Friday, October 12, 2007

The cartel that came unstuck -- and why Dick agreed to go for a Prattfall

Just two of the many headlines over reports of the Visy/Amcor cartel price-fixing revelations were "ACCC catches up with cartels" and "Customers held in contempt".

As well as providing a chance to kick a tall poppy, the story has been a bonanza for those who believe business is all about companies getting together to dud customers.

John Durie in The Australian declared the case to be the tip of the iceberg -- "cartel cases are very hard to prove and flourish where there are few competitors."

Something largely absent from the reporting is any analysis of the outcome.

The deal was struck in 2000 and the well-documented meeting between Visy chief Harry Debney and Amcor managing director Peter Brown in September 2002 shows it was not going the way Amcor at least had planned.  Here is one reason why.  Over the previous two years, a market-sharing agreement had resulted in a shift from near-parity to 51:42 in favour of Visy.  As the present decade continued, Visy was to become twice the size of Amcor in the $2 billion market.

This increase in market share was achieved by constant price reductions.  Compared with the consumer price index, the price of the basic cardboard box has fallen more than 35 per cent between 1994 and this year.  And this trend even accelerated in the years of the agreement.

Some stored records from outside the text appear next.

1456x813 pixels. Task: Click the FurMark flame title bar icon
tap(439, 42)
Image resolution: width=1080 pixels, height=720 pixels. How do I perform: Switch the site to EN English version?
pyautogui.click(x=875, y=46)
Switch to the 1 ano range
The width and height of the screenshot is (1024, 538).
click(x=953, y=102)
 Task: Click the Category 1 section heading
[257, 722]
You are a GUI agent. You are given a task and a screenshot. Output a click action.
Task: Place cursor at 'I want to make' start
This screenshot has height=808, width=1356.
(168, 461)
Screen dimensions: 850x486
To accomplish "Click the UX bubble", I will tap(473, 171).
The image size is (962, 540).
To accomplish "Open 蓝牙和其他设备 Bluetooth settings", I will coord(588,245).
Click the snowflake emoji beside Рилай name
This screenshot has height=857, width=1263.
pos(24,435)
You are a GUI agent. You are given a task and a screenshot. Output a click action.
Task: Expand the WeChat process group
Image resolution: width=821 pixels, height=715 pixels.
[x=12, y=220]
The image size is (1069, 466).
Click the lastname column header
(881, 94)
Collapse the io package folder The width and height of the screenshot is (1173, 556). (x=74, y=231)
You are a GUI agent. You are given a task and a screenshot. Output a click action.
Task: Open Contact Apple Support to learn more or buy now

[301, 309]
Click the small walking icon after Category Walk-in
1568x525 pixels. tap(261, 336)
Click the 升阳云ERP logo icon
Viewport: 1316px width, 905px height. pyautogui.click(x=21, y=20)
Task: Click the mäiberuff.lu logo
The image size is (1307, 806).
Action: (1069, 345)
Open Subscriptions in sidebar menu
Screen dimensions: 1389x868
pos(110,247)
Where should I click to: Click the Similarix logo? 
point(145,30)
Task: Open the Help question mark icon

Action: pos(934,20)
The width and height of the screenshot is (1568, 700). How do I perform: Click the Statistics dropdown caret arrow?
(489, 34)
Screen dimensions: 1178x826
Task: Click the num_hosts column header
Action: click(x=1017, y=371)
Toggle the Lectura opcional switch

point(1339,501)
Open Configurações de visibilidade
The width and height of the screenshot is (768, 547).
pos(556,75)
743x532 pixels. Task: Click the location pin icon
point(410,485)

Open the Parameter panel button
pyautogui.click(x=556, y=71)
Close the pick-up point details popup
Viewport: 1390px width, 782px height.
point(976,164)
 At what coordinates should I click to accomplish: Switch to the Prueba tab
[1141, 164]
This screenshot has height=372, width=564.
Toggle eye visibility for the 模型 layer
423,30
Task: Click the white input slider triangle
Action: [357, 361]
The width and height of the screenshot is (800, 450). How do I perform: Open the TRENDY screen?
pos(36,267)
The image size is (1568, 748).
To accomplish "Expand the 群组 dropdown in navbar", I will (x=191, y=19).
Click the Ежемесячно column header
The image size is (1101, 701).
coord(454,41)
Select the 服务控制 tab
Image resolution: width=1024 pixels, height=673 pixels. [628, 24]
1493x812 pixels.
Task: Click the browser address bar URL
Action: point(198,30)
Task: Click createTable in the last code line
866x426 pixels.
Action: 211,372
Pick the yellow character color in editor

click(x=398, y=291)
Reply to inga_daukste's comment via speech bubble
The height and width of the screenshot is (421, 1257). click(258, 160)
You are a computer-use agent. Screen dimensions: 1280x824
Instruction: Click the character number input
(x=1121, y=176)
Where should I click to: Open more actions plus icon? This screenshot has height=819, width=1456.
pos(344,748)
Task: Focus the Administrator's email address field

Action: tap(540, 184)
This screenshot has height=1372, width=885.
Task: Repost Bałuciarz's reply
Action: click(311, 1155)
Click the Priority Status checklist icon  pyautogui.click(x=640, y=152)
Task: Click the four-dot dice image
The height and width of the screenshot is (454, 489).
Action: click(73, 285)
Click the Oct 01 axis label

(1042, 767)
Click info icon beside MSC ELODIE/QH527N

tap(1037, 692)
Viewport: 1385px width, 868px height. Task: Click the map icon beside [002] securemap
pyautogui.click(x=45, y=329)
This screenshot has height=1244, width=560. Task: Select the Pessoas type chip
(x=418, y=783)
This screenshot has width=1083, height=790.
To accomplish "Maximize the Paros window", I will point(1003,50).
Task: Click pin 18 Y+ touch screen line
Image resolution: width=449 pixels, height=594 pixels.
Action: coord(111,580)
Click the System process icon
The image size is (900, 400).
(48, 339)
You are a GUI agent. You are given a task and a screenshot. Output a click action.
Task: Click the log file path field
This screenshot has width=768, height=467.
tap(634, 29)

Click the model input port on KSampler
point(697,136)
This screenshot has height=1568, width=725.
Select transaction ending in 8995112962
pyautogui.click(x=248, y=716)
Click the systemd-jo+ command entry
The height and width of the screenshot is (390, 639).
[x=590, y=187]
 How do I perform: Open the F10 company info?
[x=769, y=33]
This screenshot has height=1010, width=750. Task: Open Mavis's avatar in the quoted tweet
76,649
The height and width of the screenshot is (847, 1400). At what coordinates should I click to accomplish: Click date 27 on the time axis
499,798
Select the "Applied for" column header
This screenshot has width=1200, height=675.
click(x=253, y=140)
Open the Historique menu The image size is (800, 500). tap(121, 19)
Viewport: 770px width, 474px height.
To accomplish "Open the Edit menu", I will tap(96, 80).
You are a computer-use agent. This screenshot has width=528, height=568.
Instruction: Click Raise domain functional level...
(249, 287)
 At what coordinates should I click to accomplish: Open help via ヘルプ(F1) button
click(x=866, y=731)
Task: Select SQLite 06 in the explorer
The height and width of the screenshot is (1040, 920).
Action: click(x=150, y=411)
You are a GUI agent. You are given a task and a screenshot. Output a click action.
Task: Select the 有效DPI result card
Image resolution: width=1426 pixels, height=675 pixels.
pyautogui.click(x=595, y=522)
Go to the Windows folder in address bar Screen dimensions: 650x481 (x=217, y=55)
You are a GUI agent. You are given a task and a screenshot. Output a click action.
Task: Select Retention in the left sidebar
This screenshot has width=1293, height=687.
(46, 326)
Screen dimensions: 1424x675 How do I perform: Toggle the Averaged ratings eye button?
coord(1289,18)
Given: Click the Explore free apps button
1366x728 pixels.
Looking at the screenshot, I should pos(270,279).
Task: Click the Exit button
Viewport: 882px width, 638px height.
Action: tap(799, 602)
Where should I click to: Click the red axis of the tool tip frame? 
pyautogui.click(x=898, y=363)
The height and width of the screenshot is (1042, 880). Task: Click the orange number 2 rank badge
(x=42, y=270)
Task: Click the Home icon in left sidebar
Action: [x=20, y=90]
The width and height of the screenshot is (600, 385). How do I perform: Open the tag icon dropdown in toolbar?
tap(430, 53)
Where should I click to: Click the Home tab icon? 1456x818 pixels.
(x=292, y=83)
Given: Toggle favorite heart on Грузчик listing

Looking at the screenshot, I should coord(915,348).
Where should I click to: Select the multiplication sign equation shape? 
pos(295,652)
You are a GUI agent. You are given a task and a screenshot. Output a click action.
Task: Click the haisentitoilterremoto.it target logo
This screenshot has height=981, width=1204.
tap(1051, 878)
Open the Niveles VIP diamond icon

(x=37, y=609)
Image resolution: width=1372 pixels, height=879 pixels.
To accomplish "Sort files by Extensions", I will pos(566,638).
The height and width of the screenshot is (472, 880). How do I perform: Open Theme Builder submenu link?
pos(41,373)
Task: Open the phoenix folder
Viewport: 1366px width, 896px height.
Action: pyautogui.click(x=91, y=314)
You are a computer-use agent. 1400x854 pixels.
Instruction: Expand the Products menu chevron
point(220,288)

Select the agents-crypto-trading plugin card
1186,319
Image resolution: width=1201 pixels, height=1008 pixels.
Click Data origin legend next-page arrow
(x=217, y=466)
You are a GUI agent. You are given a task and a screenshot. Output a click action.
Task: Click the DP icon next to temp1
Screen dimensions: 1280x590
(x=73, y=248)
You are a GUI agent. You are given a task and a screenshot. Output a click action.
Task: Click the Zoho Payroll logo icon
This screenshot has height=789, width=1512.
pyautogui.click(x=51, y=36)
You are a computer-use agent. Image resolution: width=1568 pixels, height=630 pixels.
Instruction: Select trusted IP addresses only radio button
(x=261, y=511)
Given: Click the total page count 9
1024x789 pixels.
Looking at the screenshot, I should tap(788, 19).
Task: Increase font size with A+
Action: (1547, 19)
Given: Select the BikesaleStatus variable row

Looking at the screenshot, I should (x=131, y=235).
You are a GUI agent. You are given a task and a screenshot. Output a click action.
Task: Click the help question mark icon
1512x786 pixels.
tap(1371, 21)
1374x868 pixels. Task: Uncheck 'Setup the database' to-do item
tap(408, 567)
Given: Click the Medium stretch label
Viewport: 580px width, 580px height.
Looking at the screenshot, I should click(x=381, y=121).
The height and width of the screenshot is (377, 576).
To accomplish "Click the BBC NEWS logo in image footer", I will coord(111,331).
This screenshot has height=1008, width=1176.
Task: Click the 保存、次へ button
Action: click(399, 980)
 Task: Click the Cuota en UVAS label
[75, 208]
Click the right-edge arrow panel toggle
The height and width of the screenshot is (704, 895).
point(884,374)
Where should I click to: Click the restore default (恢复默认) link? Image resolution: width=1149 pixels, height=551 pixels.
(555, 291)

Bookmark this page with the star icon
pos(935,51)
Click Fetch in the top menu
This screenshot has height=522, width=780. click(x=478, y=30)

The trends in price in Australia are not inconsistent with those overseas.  In terms of price changes, Australia is in the middle and has experienced rather less price volatility of late than most markets.

While two companies dominate the industry, this does not mean an absence of competition.  New Zealand-owned Carter Holt Harvey has a small market share, about 4 per cent, but it is strong in the fastest-growing, high-quality segment of the market.  Similarly, there is a rapid growth of imports at the cheapest end of the market for products such as pizza boxes, which are assembled on site.

There is a good deal of antipathy between the two businesses.  Part of that may be reflected in the well-reported anti-semitic badinage of two senior Amcor personnel.  The antipathy is also manifest in other ways -- the Pratt group has a lock on wastepaper in Australia and refuses to sell to Amcor.

Pratt has admitted wrong-doing -- attending the May 2001 All Nations lunch with his competitor and agreeing to sanction collusive activity.  He says he did so with his fingers crossed behind his back and intended the agreement, like the 1939 Nazi-Soviet non-aggression treaty, merely as a staging post in a longer war.  He might have many motives for agreeing to the fine.  One is that this might avoid an even larger fine and him spending the rest of his active years (Pratt is 72) in sequential court cases fighting a well-resourced regulator hungry for a win after many losses.

Another reason would be to avoid the constant publicity of the Pratt way of doing business, which does not build trust.

This is just one of the upshots for the business.  Other forms of punishment vested on Visy include being obliged to appoint former ACCC boss Allan Fels to head its "trade practices compliance committee".  But the most visible is the fine -- possibly $40 million, for an imprudent approach to dealing with a competitor is no small beer.

Companies are in business to maximise shareholders' wealth.  Monopolies and near-monopolies do so by charging very high prices for their goods and services.  But those that face competition -- potential in the case of Microsoft or Google, actual in the case of other strong performers such as Wal-Mart, ComSec and apparently Visy -- need to keep improving their products, cutting costs and searching out new trends if they are to stay on top.

The alternative is to conspire with competitors.  But it is difficult to find cases of cartels being created and maintained for any length of time.

Not only does the associated overpricing attract new players, but the cartel members all have different interests, strengths and weaknesses.  Marrying these for any length of time has proven to be impossible.

The prime bulwark against high prices is, and must remain, competition.  It is legal for cartels or monopolies to be formed in labour markets.  What is not and should not be permitted is for these "restraints on trade" to be used to deny alternative providers a chance to supply.